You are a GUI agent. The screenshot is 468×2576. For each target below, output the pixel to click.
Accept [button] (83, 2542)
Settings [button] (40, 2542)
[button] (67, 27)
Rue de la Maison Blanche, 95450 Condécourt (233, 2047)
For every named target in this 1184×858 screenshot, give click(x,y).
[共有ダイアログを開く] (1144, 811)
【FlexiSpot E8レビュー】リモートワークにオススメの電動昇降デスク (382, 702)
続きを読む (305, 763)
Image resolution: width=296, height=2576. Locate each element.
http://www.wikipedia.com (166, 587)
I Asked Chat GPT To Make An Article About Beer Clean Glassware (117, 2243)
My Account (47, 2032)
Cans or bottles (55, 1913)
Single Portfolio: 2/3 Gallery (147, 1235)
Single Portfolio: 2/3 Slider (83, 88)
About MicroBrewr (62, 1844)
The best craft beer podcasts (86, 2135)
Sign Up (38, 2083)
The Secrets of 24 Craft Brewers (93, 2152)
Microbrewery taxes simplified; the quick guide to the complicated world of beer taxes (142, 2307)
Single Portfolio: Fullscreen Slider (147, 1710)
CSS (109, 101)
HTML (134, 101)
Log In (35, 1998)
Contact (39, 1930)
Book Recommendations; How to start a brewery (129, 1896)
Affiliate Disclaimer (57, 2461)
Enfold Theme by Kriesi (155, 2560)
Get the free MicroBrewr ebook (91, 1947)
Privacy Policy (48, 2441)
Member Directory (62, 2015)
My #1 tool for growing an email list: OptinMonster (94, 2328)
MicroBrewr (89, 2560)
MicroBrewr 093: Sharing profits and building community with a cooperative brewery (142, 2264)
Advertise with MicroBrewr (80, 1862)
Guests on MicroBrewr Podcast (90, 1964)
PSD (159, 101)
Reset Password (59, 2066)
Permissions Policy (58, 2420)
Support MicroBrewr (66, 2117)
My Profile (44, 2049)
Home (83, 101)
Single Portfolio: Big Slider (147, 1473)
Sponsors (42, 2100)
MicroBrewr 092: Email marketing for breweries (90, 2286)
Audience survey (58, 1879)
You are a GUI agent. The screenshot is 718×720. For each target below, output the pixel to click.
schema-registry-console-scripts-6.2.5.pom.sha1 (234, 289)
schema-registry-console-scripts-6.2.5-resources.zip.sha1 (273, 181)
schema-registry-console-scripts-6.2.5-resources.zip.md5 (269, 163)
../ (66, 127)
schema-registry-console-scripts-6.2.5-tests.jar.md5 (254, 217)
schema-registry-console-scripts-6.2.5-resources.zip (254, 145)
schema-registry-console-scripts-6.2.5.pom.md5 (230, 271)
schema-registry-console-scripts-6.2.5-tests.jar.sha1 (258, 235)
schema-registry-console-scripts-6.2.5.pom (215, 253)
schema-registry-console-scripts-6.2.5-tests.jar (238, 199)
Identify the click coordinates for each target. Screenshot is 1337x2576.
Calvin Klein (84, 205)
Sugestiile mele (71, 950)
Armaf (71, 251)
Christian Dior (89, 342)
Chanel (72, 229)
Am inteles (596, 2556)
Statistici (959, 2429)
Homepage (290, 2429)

==*==

**PROBLEM DESCRIPTION:** Reproduce all of the data above in full, replacing "Single Portfolio" with "Portfolio Page" wherever it occurs and leaving everything else unchanged.

**RESULT:**
You are a GUI agent. The screenshot is 468×2576. For each target below, output the pixel to click.
Accept [button] (83, 2542)
Settings [button] (40, 2542)
[button] (67, 27)
Rue de la Maison Blanche, 95450 Condécourt (233, 2047)
For every named target in this 1184×858 screenshot, give click(x,y).
[共有ダイアログを開く] (1144, 811)
【FlexiSpot E8レビュー】リモートワークにオススメの電動昇降デスク (382, 702)
続きを読む (305, 763)
Image resolution: width=296, height=2576. Locate each element.
http://www.wikipedia.com (166, 587)
I Asked Chat GPT To Make An Article About Beer Clean Glassware (117, 2243)
My Account (47, 2032)
Cans or bottles (55, 1913)
Portfolio Page: 2/3 Gallery (147, 1235)
Portfolio Page: 2/3 Slider (83, 88)
About MicroBrewr (62, 1844)
The best craft beer podcasts (86, 2135)
Sign Up (38, 2083)
The Secrets of 24 Craft Brewers (93, 2152)
Microbrewery taxes simplified; the quick guide to the complicated world of beer taxes (142, 2307)
Portfolio Page: Fullscreen Slider (147, 1710)
CSS (109, 101)
HTML (134, 101)
Log In (35, 1998)
Contact (39, 1930)
Book Recommendations; How to start a brewery (129, 1896)
Affiliate Disclaimer (57, 2461)
Enfold Theme by Kriesi (155, 2560)
Get the free MicroBrewr ebook (91, 1947)
Privacy Policy (48, 2441)
Member Directory (62, 2015)
My #1 tool for growing an email list: OptinMonster (94, 2328)
MicroBrewr (89, 2560)
MicroBrewr 093: Sharing profits and building community with a cooperative brewery (142, 2264)
Advertise with MicroBrewr (80, 1862)
Guests on MicroBrewr Podcast (90, 1964)
PSD (159, 101)
Reset Password (59, 2066)
Permissions Policy (58, 2420)
Support MicroBrewr (66, 2117)
My Profile (44, 2049)
Home (83, 101)
Portfolio Page: Big Slider (147, 1473)
Sponsors (42, 2100)
MicroBrewr 092: Email marketing for breweries (90, 2286)
Audience survey (58, 1879)
You are a GUI agent. The screenshot is 718×720. For each target below, output the pixel to click.
schema-registry-console-scripts-6.2.5.pom.sha1 (234, 289)
schema-registry-console-scripts-6.2.5-resources.zip.sha1 (273, 181)
schema-registry-console-scripts-6.2.5-resources.zip.md5 (269, 163)
../ (66, 127)
schema-registry-console-scripts-6.2.5-tests.jar.md5 (254, 217)
schema-registry-console-scripts-6.2.5-resources.zip (254, 145)
schema-registry-console-scripts-6.2.5.pom.md5 (230, 271)
schema-registry-console-scripts-6.2.5-tests.jar.sha1 (258, 235)
schema-registry-console-scripts-6.2.5.pom (215, 253)
schema-registry-console-scripts-6.2.5-tests.jar (238, 199)
Identify the click coordinates for each target. Screenshot is 1337x2576.
Calvin Klein (84, 205)
Sugestiile mele (71, 950)
Armaf (71, 251)
Christian Dior (89, 342)
Chanel (72, 229)
Am inteles (596, 2556)
Statistici (959, 2429)
Homepage (290, 2429)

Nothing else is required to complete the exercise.